The CD features of BB LHCII are similar to those of LHCII of plants indicating that the pigment organization and thus the protein folding are conserved. The deconvolution of the absorption spectrum of BB LHCII with the spectra of individual Chls shows that most of the spectral forms are conserved with respect to plant LHCII, again indicating a similar environment for most of the pigments. There are also clear differences, such as the intense absorption at 683 nm, which in Lhcb1 and Lhcb2 of plants corresponds to the absorption of only one Chl. Its amplitude here is doubled, as in Lhcb3, suggesting that the LHCII of BB are more similar to this plant isoform. This is further supported by: (i) Lhcb3 is not able to form stable homotrimers, (Caffarri et al. 2004) (ii) Lhcb3 loses Neo more easily than the other Lhcbs (Caffarri et al. 2004; Palacios et al. 2006) and (iii) Lhcb3 has a slightly higher Chl a/b ratio (Palacios et al. 2006; Zhang et al. 2008).
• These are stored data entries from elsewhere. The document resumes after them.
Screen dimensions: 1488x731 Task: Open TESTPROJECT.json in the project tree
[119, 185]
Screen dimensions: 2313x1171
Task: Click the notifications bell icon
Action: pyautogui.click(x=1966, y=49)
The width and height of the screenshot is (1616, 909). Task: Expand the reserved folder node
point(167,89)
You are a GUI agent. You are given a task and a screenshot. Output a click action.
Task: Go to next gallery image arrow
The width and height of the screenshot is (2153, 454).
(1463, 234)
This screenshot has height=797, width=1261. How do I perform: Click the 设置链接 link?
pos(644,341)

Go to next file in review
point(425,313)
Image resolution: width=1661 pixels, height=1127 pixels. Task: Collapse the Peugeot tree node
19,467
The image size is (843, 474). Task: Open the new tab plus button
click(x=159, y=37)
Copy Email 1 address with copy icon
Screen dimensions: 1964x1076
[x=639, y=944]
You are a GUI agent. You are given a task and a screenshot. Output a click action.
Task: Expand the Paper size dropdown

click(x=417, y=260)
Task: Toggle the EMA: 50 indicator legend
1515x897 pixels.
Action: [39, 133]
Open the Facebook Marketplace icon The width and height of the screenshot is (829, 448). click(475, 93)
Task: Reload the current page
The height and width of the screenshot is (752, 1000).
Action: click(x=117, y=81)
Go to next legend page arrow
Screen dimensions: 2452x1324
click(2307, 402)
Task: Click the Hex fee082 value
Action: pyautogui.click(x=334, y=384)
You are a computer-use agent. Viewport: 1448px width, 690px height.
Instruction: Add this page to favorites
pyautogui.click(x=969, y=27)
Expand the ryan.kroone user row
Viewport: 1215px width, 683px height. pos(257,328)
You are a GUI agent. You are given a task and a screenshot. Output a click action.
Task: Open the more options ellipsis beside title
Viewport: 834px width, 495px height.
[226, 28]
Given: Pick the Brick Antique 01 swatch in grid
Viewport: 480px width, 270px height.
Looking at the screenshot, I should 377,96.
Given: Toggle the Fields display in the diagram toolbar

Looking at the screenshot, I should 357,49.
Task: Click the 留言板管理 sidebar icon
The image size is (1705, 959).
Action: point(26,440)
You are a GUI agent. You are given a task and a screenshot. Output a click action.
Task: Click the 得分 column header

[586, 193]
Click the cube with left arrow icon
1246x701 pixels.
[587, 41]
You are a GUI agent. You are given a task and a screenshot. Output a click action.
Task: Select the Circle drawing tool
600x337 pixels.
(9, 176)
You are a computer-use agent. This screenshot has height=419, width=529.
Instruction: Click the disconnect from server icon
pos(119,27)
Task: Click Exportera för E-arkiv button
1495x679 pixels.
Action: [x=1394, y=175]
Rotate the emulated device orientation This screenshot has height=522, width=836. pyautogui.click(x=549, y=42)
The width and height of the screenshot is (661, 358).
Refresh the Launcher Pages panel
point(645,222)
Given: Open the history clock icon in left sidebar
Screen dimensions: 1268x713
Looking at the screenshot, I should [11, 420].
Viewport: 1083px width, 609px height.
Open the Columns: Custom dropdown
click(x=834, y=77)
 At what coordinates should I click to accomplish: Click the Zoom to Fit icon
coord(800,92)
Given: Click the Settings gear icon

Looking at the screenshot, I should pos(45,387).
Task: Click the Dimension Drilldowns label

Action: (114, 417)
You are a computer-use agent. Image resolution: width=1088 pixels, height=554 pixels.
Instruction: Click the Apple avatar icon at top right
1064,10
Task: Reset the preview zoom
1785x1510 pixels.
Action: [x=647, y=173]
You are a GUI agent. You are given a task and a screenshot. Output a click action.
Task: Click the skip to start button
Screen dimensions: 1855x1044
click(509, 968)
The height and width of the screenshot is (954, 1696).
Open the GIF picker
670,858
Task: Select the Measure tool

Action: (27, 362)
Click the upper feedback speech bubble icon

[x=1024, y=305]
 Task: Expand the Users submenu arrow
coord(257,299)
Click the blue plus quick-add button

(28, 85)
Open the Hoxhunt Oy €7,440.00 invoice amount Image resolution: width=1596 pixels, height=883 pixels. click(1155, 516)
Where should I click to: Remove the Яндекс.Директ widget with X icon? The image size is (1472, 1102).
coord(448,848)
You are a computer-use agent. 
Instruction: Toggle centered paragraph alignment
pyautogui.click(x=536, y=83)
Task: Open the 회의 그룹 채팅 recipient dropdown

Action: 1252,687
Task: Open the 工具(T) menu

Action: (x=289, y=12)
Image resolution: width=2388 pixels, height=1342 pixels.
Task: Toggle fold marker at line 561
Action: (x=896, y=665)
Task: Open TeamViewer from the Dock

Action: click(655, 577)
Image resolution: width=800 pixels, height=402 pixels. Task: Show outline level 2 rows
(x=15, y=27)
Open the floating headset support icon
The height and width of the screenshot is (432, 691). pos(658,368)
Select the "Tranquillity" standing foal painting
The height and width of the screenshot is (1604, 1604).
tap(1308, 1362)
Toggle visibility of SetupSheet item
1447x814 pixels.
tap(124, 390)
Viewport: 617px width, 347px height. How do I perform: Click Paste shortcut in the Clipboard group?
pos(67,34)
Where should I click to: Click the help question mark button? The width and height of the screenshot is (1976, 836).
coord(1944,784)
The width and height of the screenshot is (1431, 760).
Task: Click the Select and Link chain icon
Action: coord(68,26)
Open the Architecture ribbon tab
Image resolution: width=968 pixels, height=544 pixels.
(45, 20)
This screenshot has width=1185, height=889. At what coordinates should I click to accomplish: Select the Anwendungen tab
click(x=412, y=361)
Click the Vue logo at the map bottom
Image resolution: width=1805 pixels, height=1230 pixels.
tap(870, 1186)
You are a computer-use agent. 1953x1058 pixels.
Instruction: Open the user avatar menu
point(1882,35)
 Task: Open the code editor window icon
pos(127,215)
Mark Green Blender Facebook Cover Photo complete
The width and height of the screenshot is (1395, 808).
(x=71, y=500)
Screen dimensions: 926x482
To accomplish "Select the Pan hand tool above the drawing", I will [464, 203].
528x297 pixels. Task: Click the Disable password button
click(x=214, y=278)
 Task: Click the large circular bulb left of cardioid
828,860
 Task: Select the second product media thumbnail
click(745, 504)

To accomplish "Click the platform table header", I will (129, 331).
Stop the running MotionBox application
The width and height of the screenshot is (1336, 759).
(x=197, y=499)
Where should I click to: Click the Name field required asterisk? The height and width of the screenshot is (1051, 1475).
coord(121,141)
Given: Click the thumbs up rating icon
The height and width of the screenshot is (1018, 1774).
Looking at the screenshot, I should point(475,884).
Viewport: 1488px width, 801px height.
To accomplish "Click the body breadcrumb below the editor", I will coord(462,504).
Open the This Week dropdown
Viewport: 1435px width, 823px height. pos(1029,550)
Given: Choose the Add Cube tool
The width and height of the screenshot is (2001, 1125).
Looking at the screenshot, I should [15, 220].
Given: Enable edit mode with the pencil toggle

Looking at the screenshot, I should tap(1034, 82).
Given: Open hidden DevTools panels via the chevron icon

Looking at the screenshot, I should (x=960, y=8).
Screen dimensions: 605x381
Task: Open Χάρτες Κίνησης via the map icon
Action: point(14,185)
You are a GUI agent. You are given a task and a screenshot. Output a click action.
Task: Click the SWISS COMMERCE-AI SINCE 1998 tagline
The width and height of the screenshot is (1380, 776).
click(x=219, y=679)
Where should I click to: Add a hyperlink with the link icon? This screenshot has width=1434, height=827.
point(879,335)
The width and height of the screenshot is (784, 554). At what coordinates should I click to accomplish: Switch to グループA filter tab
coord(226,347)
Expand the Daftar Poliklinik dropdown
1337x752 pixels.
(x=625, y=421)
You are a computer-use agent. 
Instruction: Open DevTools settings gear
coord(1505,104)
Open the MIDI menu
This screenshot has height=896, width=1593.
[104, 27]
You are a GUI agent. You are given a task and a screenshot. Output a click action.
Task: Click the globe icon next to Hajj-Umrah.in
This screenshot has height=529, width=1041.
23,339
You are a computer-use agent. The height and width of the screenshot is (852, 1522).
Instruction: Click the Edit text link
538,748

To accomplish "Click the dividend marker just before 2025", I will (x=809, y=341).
Could the lower trimer stability have a physiological function?

We show that trimeric LHCs in BB are not very stable, which suggests that they can monomerize easily also in vivo. In higher plants under HL, the amount of LHCII monomers was found to increase (Garab et al. 2002; Bielczynski et al. 2016). In addition, it was shown in vitro that monomeric LHCs are more susceptible to quenching than trimeric LHCs (Wentworth et al. 2000, 2004; Garab et al. 2002; van Oort et al. 2007). Thus, switching from a trimeric to a monomeric state could aid the quenching of these antennas in vivo (Garab et al. 2002).